Generic jerry-rig Nuedexta costs around $1,235 a month, making it an expensive choice. Ostensibly we should be able to purchase generic versions of dextromethorphan and quinidine, and dose the combination appropriately, but this is difficult as the 10 mg dosage of quinidine is no longer available. Fortunately, compounding pharmacies have sprung up around the country that have no problem creating a capsule or tablet containing dextromethorphan and/or quinidine. The one caveat is this: The FDA prohibits compounding a patented formulation. The workaround is to prescribe the quinidine as a compounded medicine and the dextromethorphan separately as a liquid prescription:
Quinidine compounded suspension, 10 mg po qd
Dextromethorphan ER 30 mg/5 mL, take 7.5 mL po qd
Alternatively, you can slightly alter the dose of one of the medications—for example, 30 mg dextromethorphan with 10 mg quinidine. There is no need to include deuterium. I spoke with two local compounding pharmacies, and they thought the cost would be between $45 and $80 a month.
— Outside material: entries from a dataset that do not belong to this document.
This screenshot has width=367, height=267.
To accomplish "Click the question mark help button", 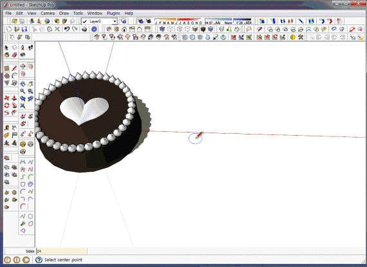I will pos(39,260).
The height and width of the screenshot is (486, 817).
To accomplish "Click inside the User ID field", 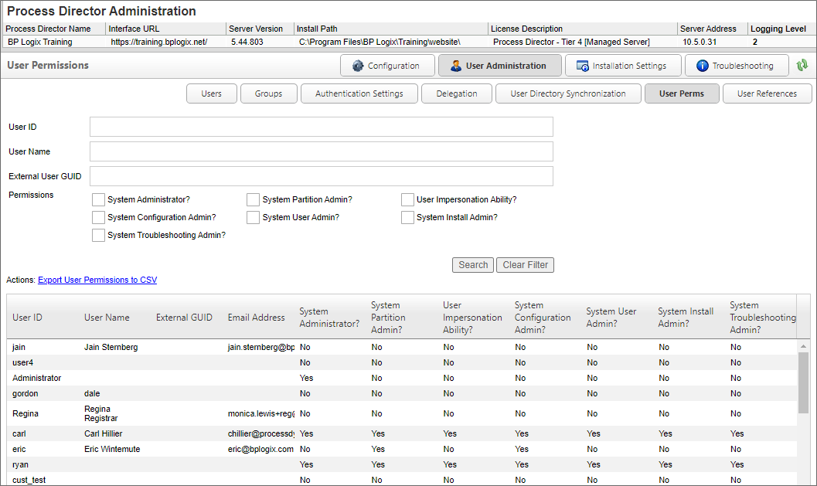I will tap(321, 127).
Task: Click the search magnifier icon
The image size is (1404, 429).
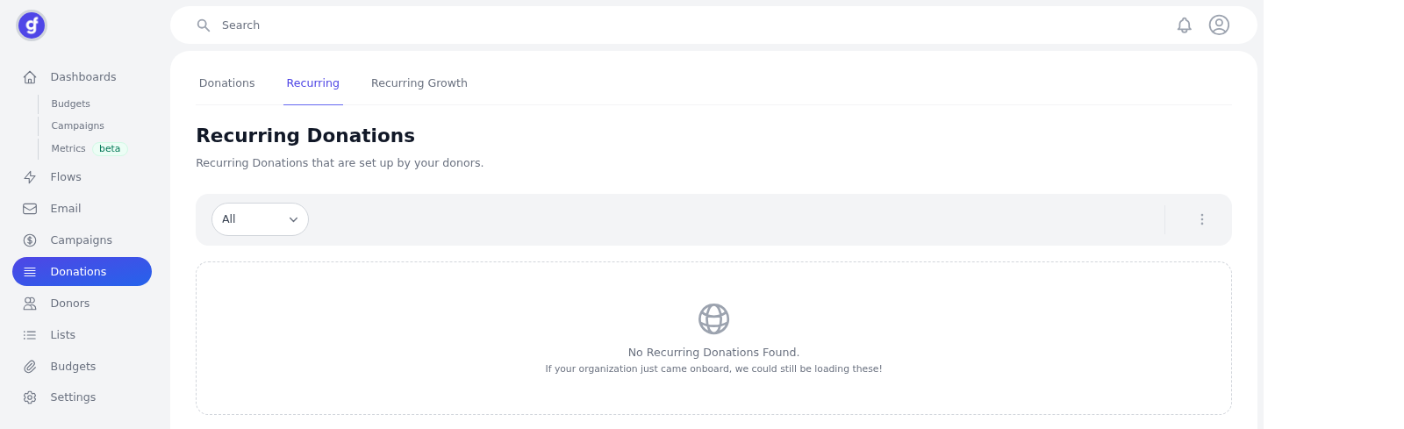Action: (204, 25)
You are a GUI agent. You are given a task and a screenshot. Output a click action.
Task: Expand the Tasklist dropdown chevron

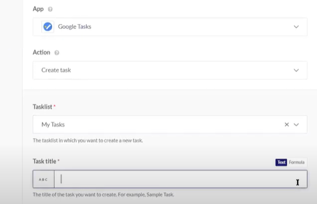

Other options for agitation Nuedexta may not have definite proof of its benefits, but it is safer than the antipsychotics and benzos. In terms of efficacy, all of these options are questionable. Recent meta-analyses of agitation in dementia found a small effect size for antipsychotics and no benefit for benzodiazepines. Nuedexta’s effect size was medium in those analyses, but they only included the positive study (Watt JA et al, Ann Intern Med 2019;171(9):633–642; Tampi RR et al, Am J Alzheimers Dis 2014;29(7):565–574).
Another path to consider is the SSRIs. There are two randomized, placebo-controlled trials of SSRIs for behavioral symptoms of dementia, and both are positive, albeit with modest benefits. One involved sertraline (50–200 mg qd), the other citalopram (30 mg qd) (Seitz DP et al, Cochrane Database Syst Rev 2011;CD003154). Sertraline was the better tolerated of the two. Citalopram caused a mild worsening of cognition and prolonged the QTc interval by 18 milliseconds on average.
TCPR Verdict: Non-pharmacologic options exist that are safer than medications and outperformed pharmacologic treatments in a meta-analysis of agitation in dementia (Watt JA et al, Ann Intern Med 2019;171(9):633–642). These include music therapy, structured activity, outdoor activity, a safe place to walk, massage, touch therapy, empathic communication skills, and offering the patient simple choices.